Going to Nana and Poppy's is fun. They did a ton of fun things, watched no small amount of television, and ate as they pleased. I asked them what their favorite thing was on Saturday, expecting it to be something snow-related. Vivian's favorite thing of the day is almost always dessert-related, by the way. Mazie tends to choose activities or special events. Anyway, Mazie's favorite thing was, emphatically, making snow angels. But Vivian enjoyed making Valentine's cookies (courtesy of Nana) more than she enjoyed making snow angels.
It's been a fun winter. I'm glad dissection coincides roughly with winter because, as surreal as it is to be in the basement with cadavers, there would be more opportunity cost if it were also gorgeous and warm outside. As it is, it's sort of fitting in a dark night of the medical student's soul sort of way.
(Those with a weak stomach proceed with caution. What follows is not meant to be disgusting, just frank reflection...)

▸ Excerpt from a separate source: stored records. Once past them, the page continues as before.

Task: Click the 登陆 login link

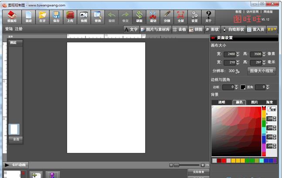Action: (x=9, y=29)
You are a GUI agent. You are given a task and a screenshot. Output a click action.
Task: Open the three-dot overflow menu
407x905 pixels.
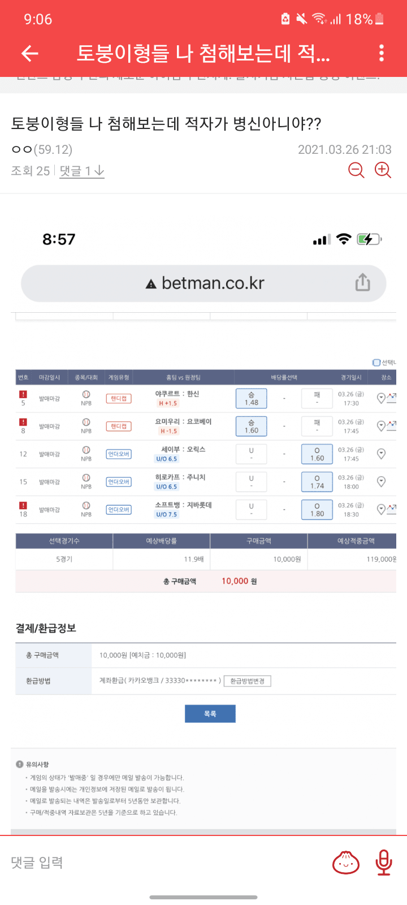point(382,54)
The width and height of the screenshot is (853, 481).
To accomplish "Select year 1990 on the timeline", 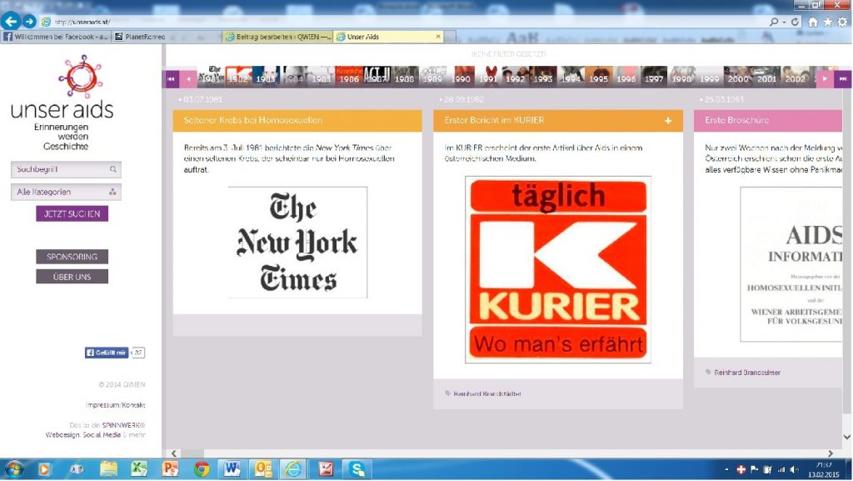I will click(461, 79).
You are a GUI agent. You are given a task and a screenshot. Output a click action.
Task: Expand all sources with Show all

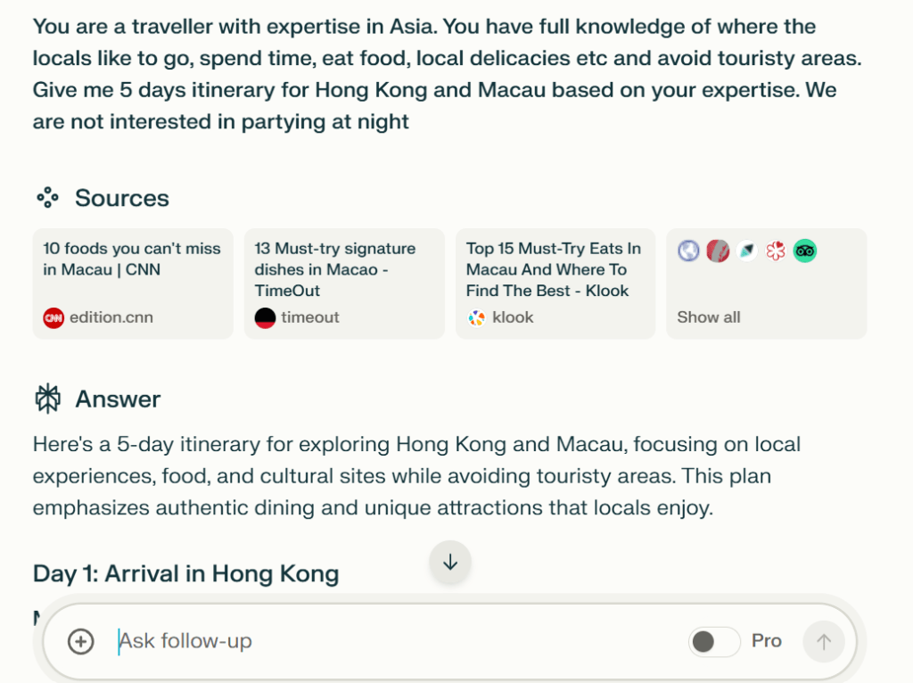(709, 317)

Today we started dissecting the orbit and eye. This is by far the lightest dissection, workload-wise (hence, the time for a blog post about it), but also by far the most tedious and delicate. The nerves we're finding are like hairs in some cases (although some others (optic) are quite large). We begin the dissection from the brain side of things. The team before us dissected the brain and face, so the brain and calvarium (skull cap) have been removed and now tidily reside in a plastic bag within the larger blue body bad that holds our cadaver. The brain-ectomy paved the way for us to chip through the floor of the anterior portion of the skull (imagine a shelf just behind your eyebrows) so that we can have access to the eye socket from "above" (though our cadaver is obviously horizontal, so it's more like the side). We do this because this point of access allows us to dissect the muscles of the eye and most of the vessels and nerves without actually removing the eye...one gets a good sense of relationships that way.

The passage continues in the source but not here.